-- Opening Marker --
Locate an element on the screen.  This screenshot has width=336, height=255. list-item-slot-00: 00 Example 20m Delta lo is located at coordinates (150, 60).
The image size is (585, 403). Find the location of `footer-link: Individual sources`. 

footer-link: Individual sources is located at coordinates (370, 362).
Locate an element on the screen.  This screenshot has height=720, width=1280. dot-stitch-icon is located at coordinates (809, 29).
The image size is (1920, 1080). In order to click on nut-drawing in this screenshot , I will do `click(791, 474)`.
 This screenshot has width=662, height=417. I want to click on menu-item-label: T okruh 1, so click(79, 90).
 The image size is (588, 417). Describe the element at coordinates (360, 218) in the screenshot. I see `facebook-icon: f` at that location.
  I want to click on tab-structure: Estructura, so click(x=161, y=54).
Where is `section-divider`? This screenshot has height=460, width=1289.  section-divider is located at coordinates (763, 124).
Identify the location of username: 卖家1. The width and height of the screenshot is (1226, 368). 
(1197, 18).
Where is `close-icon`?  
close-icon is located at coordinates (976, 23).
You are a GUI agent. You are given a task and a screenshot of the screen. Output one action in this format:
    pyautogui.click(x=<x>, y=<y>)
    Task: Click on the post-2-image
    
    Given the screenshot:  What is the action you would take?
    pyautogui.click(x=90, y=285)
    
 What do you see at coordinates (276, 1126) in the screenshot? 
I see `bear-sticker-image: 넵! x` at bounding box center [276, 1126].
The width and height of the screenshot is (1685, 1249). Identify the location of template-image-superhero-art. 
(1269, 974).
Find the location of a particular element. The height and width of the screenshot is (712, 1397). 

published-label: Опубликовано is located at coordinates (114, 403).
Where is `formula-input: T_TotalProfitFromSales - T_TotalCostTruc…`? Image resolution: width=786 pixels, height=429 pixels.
-- Closing Marker --
**What the exercise asks**
Count the lines above that contain the string "located", treating uppercase and lowercase letters as distinct, and give only the number.

**Response for this exercise**
6